__TEXT BLOCK__
But at its heart, what is a refusal to make the effort to call a person of another culture by their correct name, and then to give them a generic Anglo-Saxon name? What is it other than unarguably exclusionary behaviour? It is the denial of an identity, an othering. It may sound innocuous but it is far more insidious than that.

Recognising environments or institutions as systemically racist is even more fraught. If this is all you're used to, unless you can step away from it, or are yanked out of it - as Rafiq was by the tragic loss of his son and his deteriorating mental health - it's not always possible to see it for what it is. It's not always possible to see that "banter" is just racism but cloaked; or to see that practices such as not ensuring halal food for Muslim players are exclusionary, not normal.

Systems, unlike individuals, are nebulous targets - this is what Rafiq knows well now and has been at pains to point out. It is why he can reconcile Joe Root not remembering racist incidents - despite Root being present on nights out with Rafiq and Ballance, Root's housemate when those incidents happened - with considering Root to be, essentially, a decent man.

"He might not remember it, but it just shows how normal it was in that environment, in that institution, that even a good man like him doesn't see it for what it is," Rafiq said. "It was strange, but it's the environment and the institution that made it such a norm that people don't remember it. And it's not going to affect Joe. It's something I remember every day. But I don't expect Joe to."

__EXTRACTED MATERIAL__
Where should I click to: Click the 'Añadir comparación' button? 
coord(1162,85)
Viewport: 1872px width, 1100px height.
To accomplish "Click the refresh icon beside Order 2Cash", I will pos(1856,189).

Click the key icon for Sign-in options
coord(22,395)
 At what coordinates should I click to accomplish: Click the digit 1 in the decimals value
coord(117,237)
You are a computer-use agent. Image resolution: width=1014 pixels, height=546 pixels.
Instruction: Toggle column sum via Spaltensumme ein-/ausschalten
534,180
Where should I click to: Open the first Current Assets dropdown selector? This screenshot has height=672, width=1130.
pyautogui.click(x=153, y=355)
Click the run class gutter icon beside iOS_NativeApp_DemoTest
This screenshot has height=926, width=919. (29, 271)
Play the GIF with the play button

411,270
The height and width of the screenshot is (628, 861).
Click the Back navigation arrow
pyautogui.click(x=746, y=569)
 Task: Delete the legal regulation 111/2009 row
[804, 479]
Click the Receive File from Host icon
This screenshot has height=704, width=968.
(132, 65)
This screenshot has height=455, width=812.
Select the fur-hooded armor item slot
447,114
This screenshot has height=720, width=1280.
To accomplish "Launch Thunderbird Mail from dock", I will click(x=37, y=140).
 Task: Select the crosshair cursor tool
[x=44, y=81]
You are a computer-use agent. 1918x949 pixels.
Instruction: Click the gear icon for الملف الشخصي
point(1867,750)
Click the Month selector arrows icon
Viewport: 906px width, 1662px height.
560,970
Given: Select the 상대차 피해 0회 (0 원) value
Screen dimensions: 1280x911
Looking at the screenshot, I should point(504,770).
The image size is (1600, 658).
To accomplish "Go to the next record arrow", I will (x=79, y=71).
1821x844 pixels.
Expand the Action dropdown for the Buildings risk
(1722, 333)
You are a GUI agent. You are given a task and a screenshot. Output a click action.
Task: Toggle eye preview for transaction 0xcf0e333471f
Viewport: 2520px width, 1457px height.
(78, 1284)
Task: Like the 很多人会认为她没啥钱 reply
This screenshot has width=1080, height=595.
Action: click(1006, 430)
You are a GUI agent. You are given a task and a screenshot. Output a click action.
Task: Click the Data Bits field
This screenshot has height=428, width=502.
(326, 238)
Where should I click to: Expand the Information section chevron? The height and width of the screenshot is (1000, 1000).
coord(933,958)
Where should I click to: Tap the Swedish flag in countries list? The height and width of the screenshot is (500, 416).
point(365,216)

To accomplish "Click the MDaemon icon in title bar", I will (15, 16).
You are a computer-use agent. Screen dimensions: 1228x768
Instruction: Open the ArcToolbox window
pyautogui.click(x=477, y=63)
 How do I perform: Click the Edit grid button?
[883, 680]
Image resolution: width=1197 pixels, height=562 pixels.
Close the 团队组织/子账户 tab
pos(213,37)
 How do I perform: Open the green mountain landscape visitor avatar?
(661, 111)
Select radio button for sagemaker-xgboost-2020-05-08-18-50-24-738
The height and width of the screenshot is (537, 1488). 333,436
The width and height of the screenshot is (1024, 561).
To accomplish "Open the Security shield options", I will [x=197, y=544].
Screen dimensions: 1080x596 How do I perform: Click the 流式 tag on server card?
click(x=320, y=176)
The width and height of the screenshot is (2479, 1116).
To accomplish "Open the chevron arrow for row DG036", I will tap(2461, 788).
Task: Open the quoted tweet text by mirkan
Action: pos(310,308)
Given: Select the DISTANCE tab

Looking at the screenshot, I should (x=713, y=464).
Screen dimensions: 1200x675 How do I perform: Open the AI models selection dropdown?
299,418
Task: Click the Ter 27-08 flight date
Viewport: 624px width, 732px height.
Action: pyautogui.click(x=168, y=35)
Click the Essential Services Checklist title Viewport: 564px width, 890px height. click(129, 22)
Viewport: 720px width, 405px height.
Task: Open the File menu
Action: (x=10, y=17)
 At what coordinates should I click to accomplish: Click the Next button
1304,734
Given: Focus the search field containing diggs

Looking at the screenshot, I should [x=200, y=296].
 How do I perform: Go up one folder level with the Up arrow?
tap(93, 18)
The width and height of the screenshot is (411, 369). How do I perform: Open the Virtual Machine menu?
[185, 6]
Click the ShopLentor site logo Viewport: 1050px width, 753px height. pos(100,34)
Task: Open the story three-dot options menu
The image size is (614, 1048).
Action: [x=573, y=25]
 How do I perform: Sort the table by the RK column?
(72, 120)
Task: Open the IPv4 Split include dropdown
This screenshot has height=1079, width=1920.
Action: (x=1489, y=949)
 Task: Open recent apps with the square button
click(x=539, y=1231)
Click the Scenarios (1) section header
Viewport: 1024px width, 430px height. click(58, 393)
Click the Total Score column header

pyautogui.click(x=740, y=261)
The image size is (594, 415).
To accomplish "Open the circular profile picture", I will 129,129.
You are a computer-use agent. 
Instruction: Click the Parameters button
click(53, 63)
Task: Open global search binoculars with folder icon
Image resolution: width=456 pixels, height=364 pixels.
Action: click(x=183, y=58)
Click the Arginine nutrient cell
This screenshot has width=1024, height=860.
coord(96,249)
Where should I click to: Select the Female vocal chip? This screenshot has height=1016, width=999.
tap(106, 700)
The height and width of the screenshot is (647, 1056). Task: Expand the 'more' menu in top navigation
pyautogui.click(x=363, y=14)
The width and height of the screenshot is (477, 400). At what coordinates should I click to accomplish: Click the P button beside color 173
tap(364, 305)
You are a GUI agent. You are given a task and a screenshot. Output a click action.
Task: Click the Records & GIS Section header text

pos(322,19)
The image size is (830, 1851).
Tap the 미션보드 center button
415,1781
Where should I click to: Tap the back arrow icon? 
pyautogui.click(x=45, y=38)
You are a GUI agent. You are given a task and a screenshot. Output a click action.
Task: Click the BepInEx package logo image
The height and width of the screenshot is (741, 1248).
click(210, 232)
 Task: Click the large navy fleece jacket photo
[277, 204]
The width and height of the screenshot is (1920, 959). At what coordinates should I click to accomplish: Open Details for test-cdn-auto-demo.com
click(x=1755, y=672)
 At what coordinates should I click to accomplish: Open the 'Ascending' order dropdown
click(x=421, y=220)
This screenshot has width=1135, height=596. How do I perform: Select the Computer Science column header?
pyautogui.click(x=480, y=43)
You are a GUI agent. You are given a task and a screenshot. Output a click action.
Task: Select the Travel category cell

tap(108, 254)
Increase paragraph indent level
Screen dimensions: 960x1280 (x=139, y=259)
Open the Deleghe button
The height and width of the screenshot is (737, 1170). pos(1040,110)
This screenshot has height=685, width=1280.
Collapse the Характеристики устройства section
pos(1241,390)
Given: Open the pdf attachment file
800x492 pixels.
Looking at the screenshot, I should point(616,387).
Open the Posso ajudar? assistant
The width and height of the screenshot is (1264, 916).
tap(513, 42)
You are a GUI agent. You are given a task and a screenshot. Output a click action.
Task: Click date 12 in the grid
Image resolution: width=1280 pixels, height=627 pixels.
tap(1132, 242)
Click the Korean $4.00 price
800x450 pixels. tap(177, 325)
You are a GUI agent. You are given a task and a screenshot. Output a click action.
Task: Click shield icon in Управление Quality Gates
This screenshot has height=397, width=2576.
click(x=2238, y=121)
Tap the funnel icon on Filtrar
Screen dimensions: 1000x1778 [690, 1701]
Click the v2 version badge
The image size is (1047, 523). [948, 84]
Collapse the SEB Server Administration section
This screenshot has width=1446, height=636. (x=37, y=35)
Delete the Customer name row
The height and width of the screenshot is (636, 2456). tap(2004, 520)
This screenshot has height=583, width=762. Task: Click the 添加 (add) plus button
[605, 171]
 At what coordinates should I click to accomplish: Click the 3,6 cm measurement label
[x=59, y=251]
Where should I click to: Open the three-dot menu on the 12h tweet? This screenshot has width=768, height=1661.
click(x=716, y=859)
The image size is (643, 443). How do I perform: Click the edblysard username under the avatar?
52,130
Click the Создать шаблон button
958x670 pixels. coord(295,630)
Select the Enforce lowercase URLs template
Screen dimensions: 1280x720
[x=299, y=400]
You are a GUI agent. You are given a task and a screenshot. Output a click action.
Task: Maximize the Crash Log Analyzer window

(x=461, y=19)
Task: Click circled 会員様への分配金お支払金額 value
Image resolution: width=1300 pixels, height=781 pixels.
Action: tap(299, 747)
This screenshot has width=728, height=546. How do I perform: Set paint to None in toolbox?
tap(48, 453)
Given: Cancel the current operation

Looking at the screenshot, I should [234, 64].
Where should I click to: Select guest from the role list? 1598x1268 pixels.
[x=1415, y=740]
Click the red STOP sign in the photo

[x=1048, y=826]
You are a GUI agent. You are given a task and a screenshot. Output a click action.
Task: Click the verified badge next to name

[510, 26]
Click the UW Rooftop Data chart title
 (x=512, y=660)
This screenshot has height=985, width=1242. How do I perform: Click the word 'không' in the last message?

__ASSIGNED TASK A__
In the text on Rafiq and institutional racism, which practice involving Muslim players is named as exclusionary rather than normal?
__ASSIGNED TASK B__
Summarize the text on Rafiq and institutional racism in two sentences.

__RESPONSE A__
Not ensuring halal food for Muslim players.

__RESPONSE B__
Refusing to learn the correct name of a person from another culture and giving them a generic Anglo-Saxon one is exclusionary behavior that denies an identity. Systemic racism, such as "banter" or not ensuring halal food for Muslim players, is hard to see from inside, which is why Rafiq can still consider Joe Root a decent man even though Root does not remember racist incidents that the institution had made normal.